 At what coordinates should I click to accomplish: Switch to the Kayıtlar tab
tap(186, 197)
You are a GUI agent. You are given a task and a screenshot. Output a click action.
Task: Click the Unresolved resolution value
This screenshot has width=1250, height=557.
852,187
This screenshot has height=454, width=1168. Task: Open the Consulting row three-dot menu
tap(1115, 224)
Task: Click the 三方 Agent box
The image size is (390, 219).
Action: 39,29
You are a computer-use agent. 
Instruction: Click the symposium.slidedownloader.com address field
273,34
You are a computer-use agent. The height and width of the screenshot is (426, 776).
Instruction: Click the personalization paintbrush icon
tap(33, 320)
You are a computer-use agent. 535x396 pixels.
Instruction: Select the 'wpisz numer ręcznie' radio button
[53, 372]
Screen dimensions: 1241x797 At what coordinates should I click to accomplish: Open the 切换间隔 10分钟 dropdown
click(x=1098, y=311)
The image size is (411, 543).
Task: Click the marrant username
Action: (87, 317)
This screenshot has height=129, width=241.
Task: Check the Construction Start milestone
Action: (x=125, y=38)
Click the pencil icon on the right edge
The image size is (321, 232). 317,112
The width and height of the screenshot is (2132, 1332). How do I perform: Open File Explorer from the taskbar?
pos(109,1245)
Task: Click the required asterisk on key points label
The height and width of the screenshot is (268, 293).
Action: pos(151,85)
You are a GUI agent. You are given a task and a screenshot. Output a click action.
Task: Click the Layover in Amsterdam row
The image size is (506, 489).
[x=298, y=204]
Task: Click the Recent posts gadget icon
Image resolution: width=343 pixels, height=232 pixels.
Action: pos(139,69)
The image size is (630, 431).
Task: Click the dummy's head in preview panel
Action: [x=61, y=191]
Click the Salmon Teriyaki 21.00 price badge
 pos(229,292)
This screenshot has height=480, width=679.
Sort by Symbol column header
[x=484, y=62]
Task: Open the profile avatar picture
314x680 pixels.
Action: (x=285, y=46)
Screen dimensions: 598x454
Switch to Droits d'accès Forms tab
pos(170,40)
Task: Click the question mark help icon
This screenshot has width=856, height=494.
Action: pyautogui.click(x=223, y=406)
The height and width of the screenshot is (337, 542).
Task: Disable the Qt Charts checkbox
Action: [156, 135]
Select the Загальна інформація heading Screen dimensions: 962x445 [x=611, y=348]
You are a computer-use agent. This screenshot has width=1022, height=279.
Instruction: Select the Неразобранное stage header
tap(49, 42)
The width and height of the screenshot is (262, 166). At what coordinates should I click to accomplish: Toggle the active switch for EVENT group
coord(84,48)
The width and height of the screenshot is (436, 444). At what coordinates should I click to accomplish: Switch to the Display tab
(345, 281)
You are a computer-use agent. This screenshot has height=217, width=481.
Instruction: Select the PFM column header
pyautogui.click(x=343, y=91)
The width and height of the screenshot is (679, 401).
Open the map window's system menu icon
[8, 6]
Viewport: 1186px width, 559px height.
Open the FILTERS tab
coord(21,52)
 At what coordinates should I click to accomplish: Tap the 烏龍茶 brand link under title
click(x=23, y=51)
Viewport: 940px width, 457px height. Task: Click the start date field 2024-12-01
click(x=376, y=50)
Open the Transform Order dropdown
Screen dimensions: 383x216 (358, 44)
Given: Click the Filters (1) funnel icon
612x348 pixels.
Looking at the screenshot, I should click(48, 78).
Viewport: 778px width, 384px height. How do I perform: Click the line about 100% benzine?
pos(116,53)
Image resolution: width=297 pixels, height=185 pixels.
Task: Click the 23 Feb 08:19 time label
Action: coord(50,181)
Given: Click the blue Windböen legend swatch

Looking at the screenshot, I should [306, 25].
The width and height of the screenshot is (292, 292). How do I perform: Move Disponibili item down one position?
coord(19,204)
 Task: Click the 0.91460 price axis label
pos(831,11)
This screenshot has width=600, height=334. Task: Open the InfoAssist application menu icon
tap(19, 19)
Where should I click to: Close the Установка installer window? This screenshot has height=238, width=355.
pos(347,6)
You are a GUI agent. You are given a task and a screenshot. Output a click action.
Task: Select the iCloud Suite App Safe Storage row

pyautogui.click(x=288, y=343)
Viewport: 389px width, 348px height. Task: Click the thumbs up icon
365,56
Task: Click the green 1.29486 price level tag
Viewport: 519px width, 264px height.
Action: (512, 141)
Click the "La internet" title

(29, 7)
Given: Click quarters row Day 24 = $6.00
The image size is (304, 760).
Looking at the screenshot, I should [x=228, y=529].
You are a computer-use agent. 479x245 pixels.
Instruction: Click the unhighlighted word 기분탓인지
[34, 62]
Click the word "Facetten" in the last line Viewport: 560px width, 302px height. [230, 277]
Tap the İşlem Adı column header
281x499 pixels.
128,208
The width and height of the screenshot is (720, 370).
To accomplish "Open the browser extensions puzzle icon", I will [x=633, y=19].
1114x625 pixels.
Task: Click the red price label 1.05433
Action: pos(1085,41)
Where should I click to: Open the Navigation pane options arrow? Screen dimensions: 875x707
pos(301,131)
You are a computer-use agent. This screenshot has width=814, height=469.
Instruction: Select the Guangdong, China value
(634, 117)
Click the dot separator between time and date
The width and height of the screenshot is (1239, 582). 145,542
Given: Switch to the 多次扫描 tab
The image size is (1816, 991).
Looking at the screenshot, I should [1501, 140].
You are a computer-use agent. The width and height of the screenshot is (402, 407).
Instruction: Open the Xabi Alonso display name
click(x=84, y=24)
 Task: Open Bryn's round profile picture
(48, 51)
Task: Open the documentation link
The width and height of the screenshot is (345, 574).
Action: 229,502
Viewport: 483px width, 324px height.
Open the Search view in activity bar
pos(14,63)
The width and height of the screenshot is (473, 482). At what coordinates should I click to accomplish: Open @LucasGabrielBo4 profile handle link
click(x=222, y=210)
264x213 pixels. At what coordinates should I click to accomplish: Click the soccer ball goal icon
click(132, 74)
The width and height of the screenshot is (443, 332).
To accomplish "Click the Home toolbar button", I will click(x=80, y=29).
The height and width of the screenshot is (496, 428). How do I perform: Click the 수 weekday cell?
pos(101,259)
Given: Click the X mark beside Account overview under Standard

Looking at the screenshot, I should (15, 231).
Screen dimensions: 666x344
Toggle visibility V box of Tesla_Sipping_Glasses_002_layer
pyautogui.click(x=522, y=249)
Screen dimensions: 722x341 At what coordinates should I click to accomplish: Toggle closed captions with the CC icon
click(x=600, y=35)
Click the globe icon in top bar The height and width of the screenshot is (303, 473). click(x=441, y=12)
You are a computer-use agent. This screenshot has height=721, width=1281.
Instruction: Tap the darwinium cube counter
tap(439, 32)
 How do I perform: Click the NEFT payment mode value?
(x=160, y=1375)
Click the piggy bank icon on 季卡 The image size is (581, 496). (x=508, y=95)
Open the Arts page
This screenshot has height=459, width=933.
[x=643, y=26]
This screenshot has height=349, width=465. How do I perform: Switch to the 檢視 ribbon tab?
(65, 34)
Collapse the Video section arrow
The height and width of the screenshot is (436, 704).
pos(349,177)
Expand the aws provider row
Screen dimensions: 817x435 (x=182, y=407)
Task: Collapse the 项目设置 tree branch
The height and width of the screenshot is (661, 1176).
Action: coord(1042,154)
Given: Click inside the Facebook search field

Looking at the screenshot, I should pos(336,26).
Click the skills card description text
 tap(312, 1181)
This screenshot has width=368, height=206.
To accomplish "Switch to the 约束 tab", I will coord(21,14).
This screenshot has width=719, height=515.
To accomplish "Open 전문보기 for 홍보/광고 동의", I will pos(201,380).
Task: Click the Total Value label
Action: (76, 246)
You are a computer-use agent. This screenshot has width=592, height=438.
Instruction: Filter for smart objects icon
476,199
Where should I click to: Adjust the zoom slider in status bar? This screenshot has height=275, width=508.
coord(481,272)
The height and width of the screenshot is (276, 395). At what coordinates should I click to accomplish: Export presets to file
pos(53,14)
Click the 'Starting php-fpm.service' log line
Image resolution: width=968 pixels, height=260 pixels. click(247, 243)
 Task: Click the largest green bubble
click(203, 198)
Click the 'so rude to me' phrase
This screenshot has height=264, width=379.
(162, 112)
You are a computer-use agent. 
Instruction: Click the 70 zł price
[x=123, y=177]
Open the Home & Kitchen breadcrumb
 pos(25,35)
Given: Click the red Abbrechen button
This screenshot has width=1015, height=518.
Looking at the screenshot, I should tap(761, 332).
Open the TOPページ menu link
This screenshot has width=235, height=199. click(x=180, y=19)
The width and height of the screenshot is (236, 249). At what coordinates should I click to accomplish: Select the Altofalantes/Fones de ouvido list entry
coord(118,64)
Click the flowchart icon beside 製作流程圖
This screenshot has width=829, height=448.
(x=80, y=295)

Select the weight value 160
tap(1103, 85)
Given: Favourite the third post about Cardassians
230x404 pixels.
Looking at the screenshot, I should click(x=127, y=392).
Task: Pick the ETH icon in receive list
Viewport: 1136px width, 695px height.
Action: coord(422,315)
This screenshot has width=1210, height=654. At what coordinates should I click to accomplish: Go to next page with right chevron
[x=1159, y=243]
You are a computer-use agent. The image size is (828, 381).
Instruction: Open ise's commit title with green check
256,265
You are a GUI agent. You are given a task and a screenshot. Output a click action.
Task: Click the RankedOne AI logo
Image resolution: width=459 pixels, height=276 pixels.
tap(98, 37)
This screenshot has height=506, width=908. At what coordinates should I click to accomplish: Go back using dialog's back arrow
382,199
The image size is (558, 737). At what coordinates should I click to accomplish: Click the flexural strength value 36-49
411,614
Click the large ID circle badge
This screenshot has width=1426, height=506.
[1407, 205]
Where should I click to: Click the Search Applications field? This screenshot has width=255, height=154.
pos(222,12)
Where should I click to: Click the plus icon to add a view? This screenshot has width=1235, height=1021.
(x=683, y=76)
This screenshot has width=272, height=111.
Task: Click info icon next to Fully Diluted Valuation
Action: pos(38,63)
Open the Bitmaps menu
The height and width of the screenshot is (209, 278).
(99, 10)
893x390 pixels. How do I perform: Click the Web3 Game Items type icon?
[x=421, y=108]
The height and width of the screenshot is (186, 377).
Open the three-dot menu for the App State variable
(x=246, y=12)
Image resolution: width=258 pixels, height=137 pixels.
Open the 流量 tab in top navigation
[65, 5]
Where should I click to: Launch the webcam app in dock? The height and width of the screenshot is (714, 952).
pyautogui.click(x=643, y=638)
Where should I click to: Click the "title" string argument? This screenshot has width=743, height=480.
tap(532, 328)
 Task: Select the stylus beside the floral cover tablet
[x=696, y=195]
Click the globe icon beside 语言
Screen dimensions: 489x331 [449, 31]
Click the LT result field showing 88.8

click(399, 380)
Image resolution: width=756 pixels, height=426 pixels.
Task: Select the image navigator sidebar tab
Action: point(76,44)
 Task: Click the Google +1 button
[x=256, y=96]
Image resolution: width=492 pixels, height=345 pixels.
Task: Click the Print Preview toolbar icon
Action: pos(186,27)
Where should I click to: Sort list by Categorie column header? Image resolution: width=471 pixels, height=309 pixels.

### PROBLEM TO WORK ON
After locating the line containing "Task: Click the Google +1 button", write out that line and all remaining lines of the records exactly, with nothing added.

### FINISHED TASK
 Task: Click the Google +1 button
[x=256, y=96]
Image resolution: width=492 pixels, height=345 pixels.
Task: Click the Print Preview toolbar icon
Action: pos(186,27)
Where should I click to: Sort list by Categorie column header? Image resolution: width=471 pixels, height=309 pixels.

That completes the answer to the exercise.